Give back the entries in full, exactly as they are written.

(Beginning of PROVIDED ENTRIES)

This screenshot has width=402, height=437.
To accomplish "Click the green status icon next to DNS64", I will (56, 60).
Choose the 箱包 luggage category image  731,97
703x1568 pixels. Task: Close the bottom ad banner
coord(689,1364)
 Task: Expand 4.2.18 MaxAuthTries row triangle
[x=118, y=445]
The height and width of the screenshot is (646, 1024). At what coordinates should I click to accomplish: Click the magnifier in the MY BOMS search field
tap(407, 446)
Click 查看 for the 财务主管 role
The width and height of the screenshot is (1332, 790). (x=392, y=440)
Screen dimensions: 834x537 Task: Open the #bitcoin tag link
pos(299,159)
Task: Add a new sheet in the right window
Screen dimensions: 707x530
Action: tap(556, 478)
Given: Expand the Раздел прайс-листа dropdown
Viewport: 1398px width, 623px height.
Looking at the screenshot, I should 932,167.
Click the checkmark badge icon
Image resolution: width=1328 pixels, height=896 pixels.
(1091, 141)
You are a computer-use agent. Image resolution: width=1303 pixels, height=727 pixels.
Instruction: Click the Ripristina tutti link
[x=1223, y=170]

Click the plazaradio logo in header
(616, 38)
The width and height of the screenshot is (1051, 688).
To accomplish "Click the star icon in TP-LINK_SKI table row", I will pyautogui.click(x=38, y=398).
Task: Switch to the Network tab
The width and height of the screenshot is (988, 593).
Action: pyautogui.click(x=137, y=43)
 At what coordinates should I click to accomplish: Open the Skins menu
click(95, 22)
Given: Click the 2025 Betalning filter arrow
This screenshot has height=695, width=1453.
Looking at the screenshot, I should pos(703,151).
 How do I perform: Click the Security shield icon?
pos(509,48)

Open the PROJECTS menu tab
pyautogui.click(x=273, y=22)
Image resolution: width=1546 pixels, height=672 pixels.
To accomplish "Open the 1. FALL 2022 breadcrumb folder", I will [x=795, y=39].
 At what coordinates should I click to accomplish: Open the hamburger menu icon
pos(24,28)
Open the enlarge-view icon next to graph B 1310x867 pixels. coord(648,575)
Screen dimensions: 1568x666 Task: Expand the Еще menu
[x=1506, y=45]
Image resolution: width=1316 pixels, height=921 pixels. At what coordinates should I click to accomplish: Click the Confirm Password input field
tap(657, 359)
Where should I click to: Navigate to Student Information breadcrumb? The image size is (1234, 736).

(End of PROVIDED ENTRIES)

> **COMPLETED EXERCISE**:
This screenshot has width=402, height=437.
To accomplish "Click the green status icon next to DNS64", I will (56, 60).
Choose the 箱包 luggage category image  731,97
703x1568 pixels. Task: Close the bottom ad banner
coord(689,1364)
 Task: Expand 4.2.18 MaxAuthTries row triangle
[x=118, y=445]
The height and width of the screenshot is (646, 1024). At what coordinates should I click to accomplish: Click the magnifier in the MY BOMS search field
tap(407, 446)
Click 查看 for the 财务主管 role
The width and height of the screenshot is (1332, 790). (x=392, y=440)
Screen dimensions: 834x537 Task: Open the #bitcoin tag link
pos(299,159)
Task: Add a new sheet in the right window
Screen dimensions: 707x530
Action: tap(556, 478)
Given: Expand the Раздел прайс-листа dropdown
Viewport: 1398px width, 623px height.
Looking at the screenshot, I should 932,167.
Click the checkmark badge icon
Image resolution: width=1328 pixels, height=896 pixels.
(1091, 141)
You are a computer-use agent. Image resolution: width=1303 pixels, height=727 pixels.
Instruction: Click the Ripristina tutti link
[x=1223, y=170]

Click the plazaradio logo in header
(616, 38)
The width and height of the screenshot is (1051, 688).
To accomplish "Click the star icon in TP-LINK_SKI table row", I will pyautogui.click(x=38, y=398).
Task: Switch to the Network tab
The width and height of the screenshot is (988, 593).
Action: pyautogui.click(x=137, y=43)
 At what coordinates should I click to accomplish: Open the Skins menu
click(95, 22)
Given: Click the 2025 Betalning filter arrow
This screenshot has height=695, width=1453.
Looking at the screenshot, I should pos(703,151).
 How do I perform: Click the Security shield icon?
pos(509,48)

Open the PROJECTS menu tab
pyautogui.click(x=273, y=22)
Image resolution: width=1546 pixels, height=672 pixels.
To accomplish "Open the 1. FALL 2022 breadcrumb folder", I will [x=795, y=39].
 At what coordinates should I click to accomplish: Open the hamburger menu icon
pos(24,28)
Open the enlarge-view icon next to graph B 1310x867 pixels. coord(648,575)
Screen dimensions: 1568x666 Task: Expand the Еще menu
[x=1506, y=45]
Image resolution: width=1316 pixels, height=921 pixels. At what coordinates should I click to accomplish: Click the Confirm Password input field
tap(657, 359)
Where should I click to: Navigate to Student Information breadcrumb? The image size is (1234, 736).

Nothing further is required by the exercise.